Dean Ben Ogles of the College of Family, Home, and Social Sciences announced the appointment of Gary Burlingame as the Department of Psychology chair, the appointment of Alan Hawkins as the director of the School of Family Life, the reappointment of Rick Miller as the chair of the Department of Sociology, and the reappointment of Ryan Jensen as the chair of the Department of Geography.
Burlingame will replace Dawson Hedges who served as the college’s psychology chair for six years, and Hawkins will replace Dean Busby who served as the director of the School of Family Life for six years. Miller and Jensen will continue serving in their positions for another term.
“We are grateful that these faculty members are willing to serve in administrative positions and we look forward to their leadership in the coming years,” said Dean Ogles. “We are also appreciative of the tireless efforts and dedicated service of Dawson Hedges and Dean Busby.”
The new department chairs will begin their positions on July 1.

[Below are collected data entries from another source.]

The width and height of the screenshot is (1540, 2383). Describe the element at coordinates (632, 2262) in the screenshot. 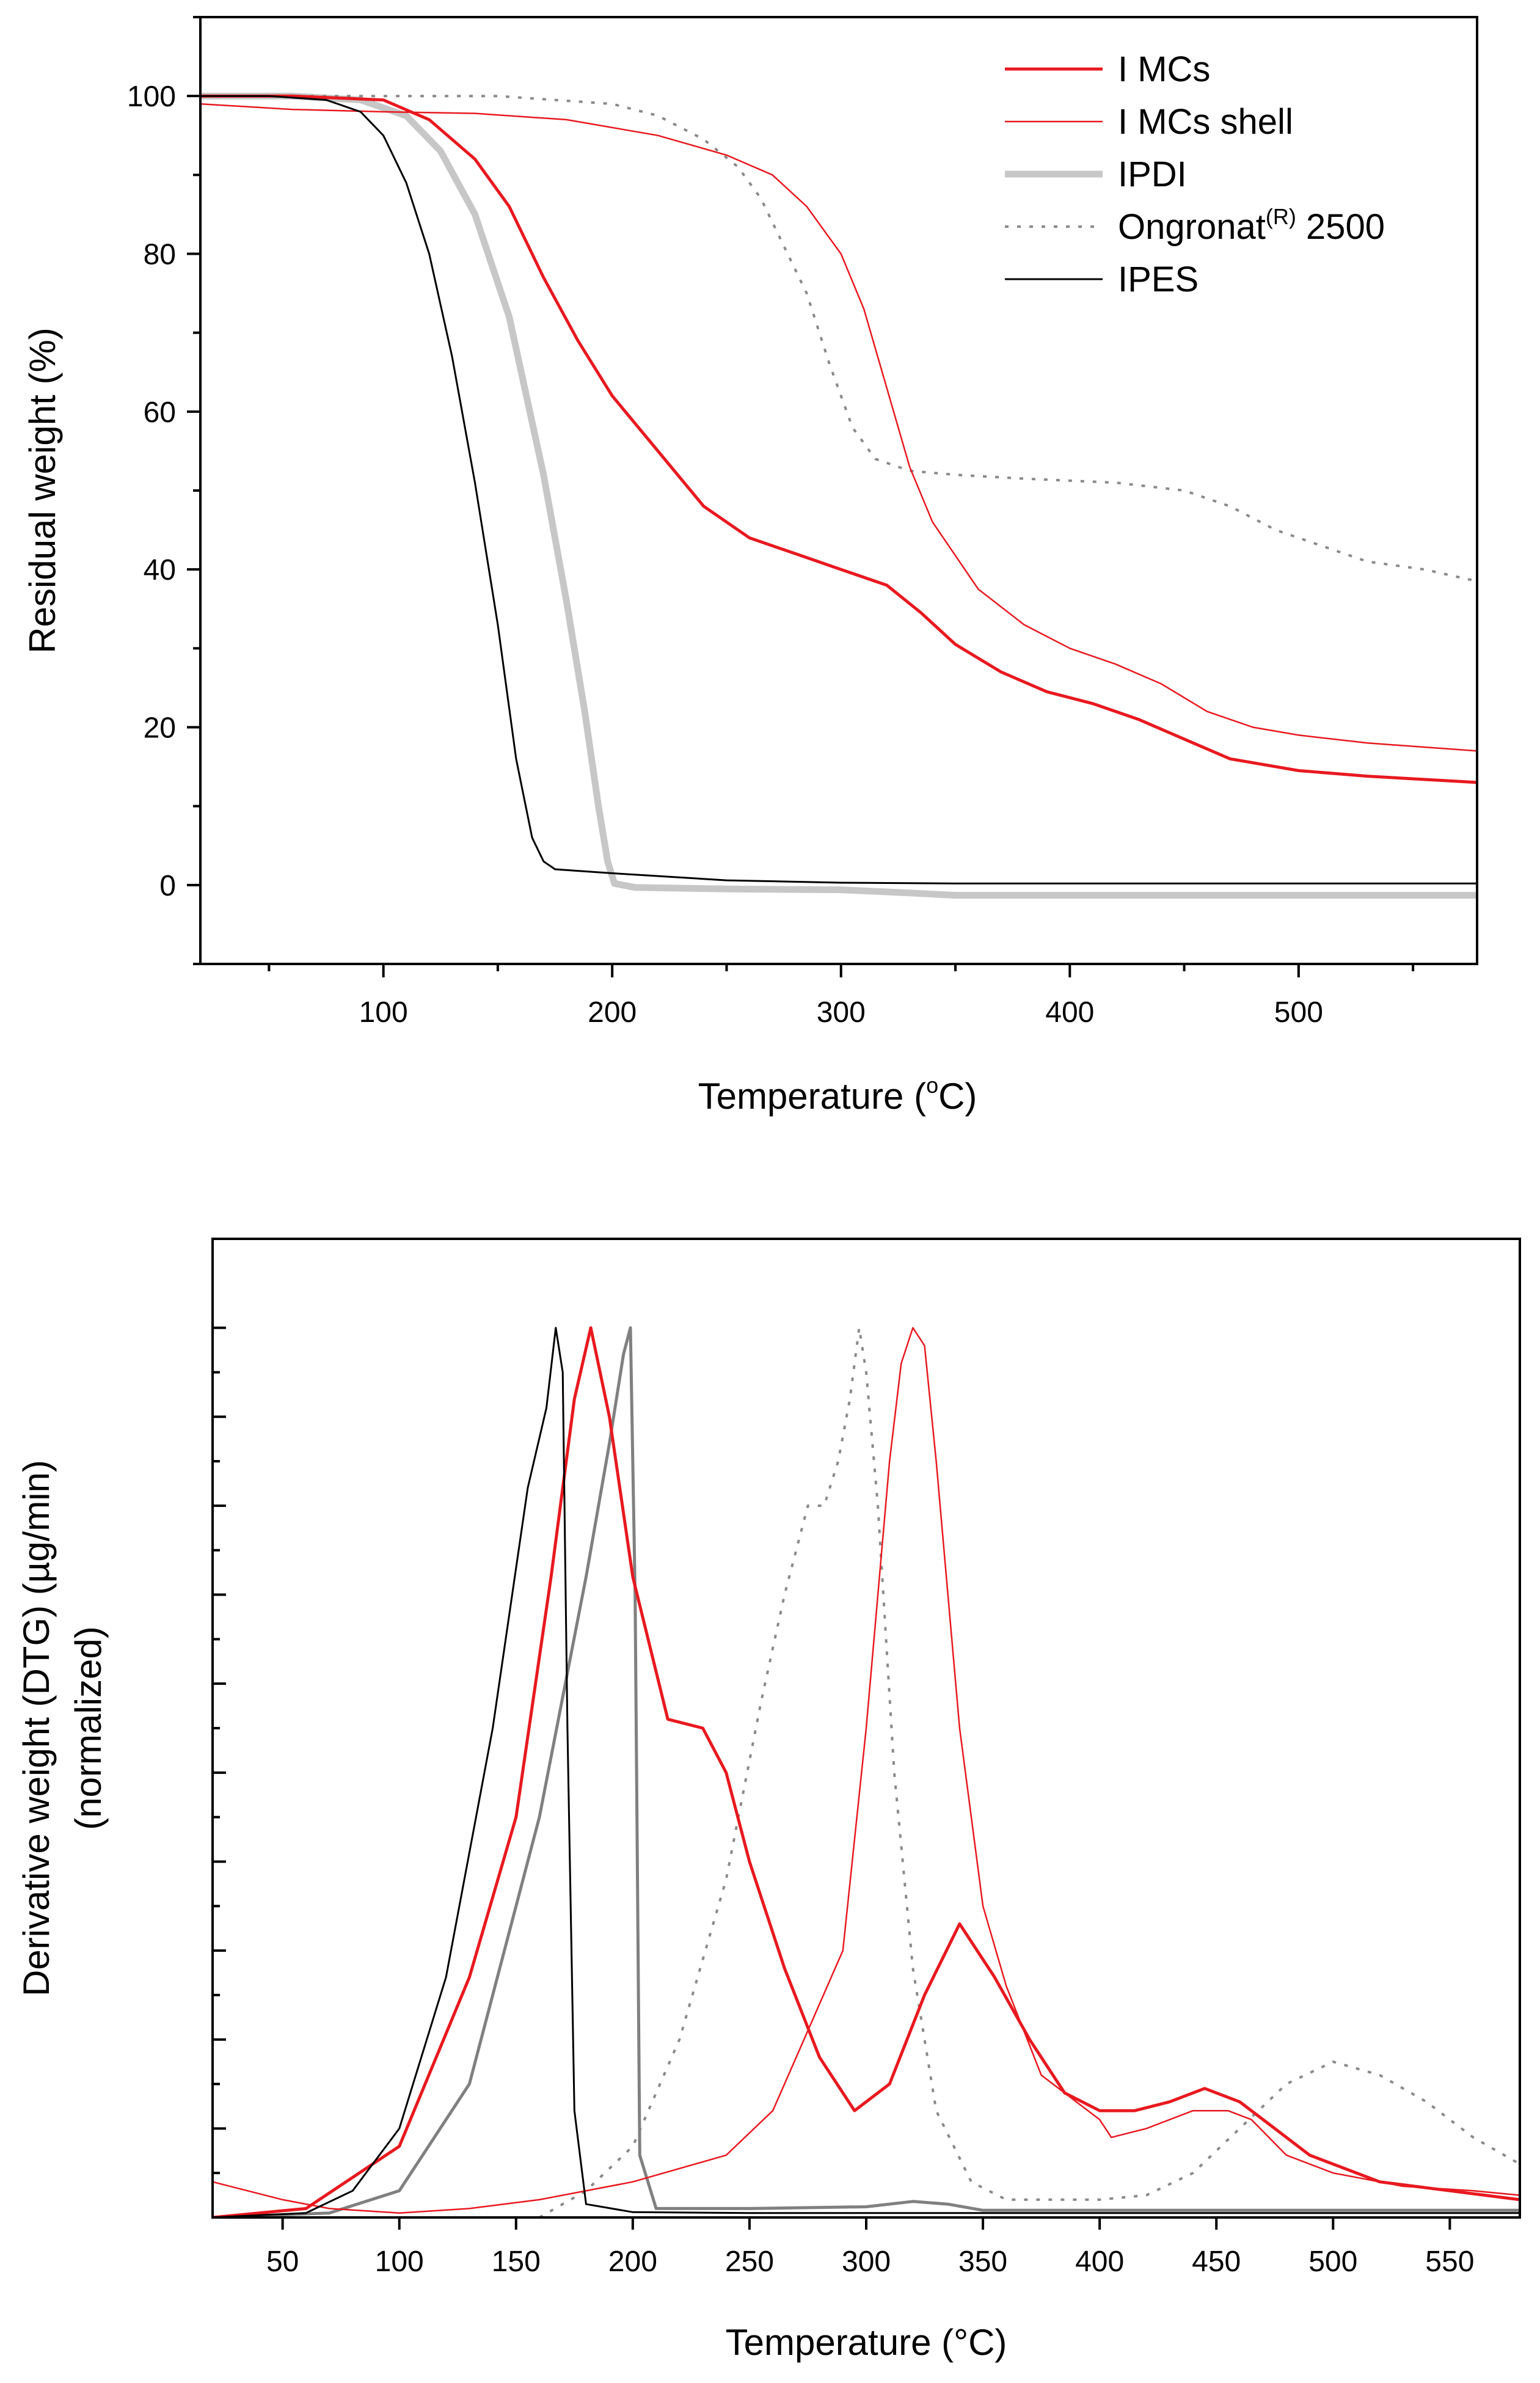

I see `dtg-x-tick-label: 200` at that location.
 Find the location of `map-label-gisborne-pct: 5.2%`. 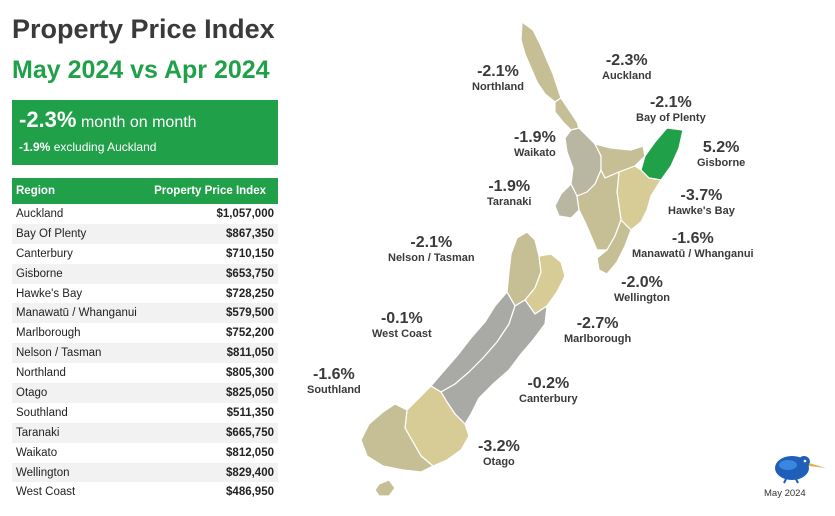

map-label-gisborne-pct: 5.2% is located at coordinates (721, 148).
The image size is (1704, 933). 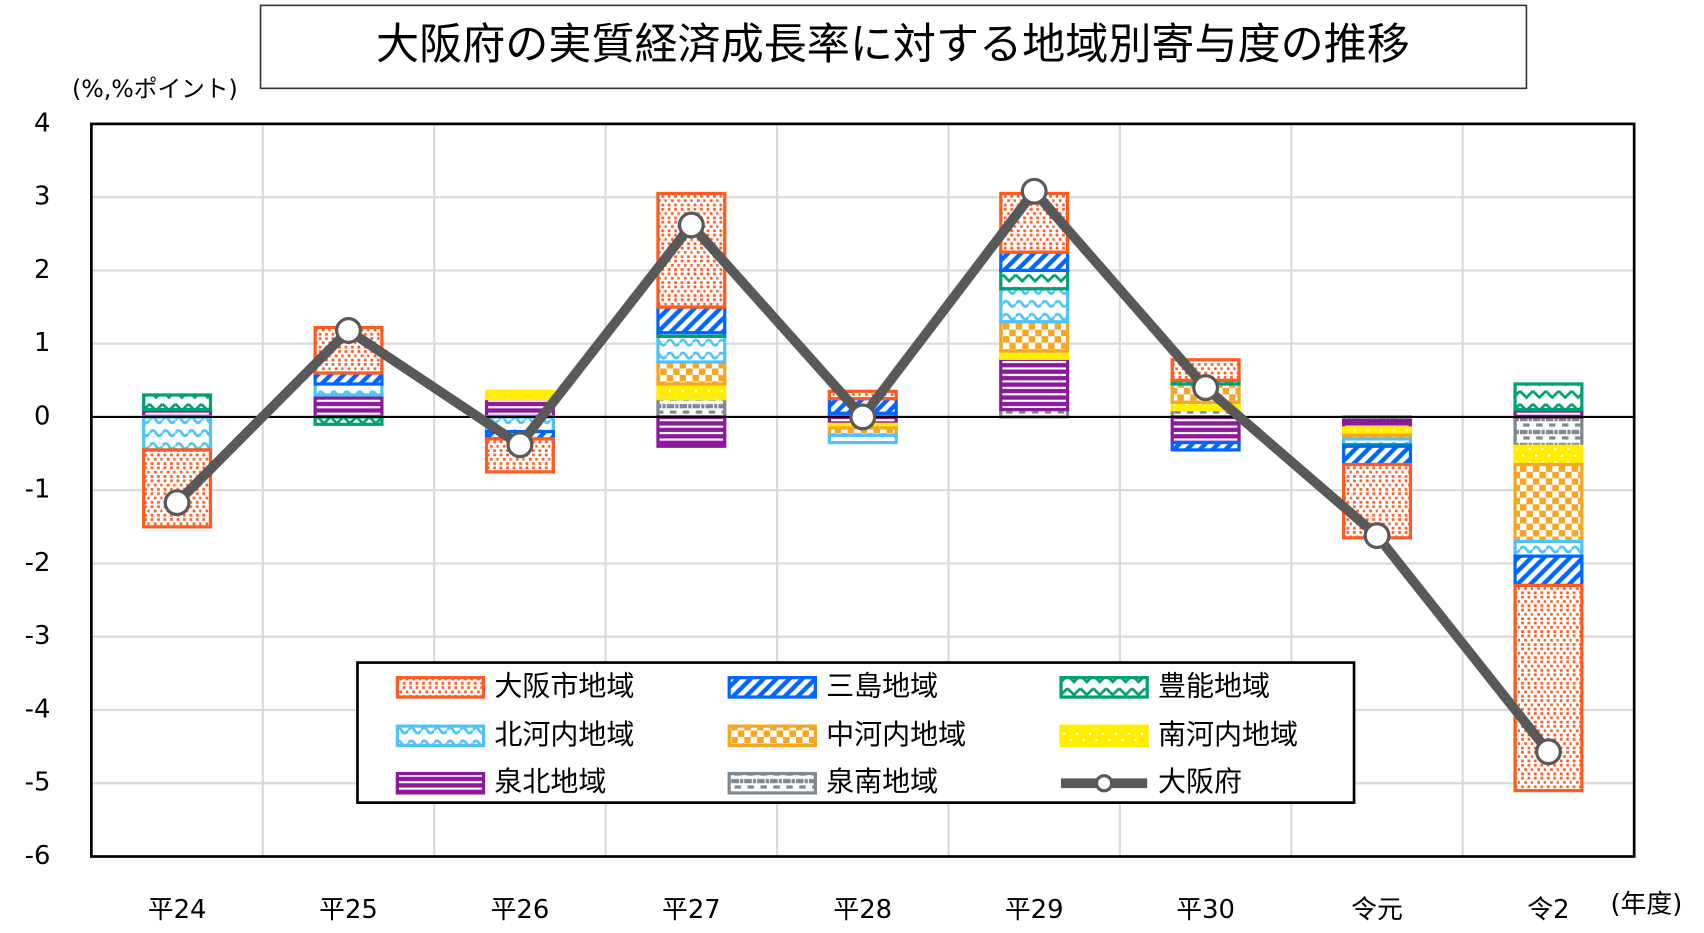 I want to click on y-tick-label: -6, so click(x=38, y=856).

Burlingame has taught at BYU since 1983. He is an award-winning scholar and teacher with a research focus on factors that lead to effective small group mental health treatment and mental illness and measurement. He is a fellow of both the American Group Psychotherapy Association and the American Psychological Association.
Hawkins is the Camilla E. Kimball Endowed Professor of Family Life. His outreach and scholarship focus on educational and policy interventions to help couples form and sustain healthy relationships and marriages. Hawkins is currently the co-chair of the Utah Marriage Commission.
Miller has served as the chair of the Department of Sociology for the last two years. He has taught at BYU since 1999, and he focuses his research efforts on families in China, marriage and health, and MFT processes.
Jensen has served as the chair of the Department of Geography for the last six years. He has taught at BYU for 11 years, teaching classes such as Cartographic Design, Geographic Information Systems (GIS) and Remote Sensing.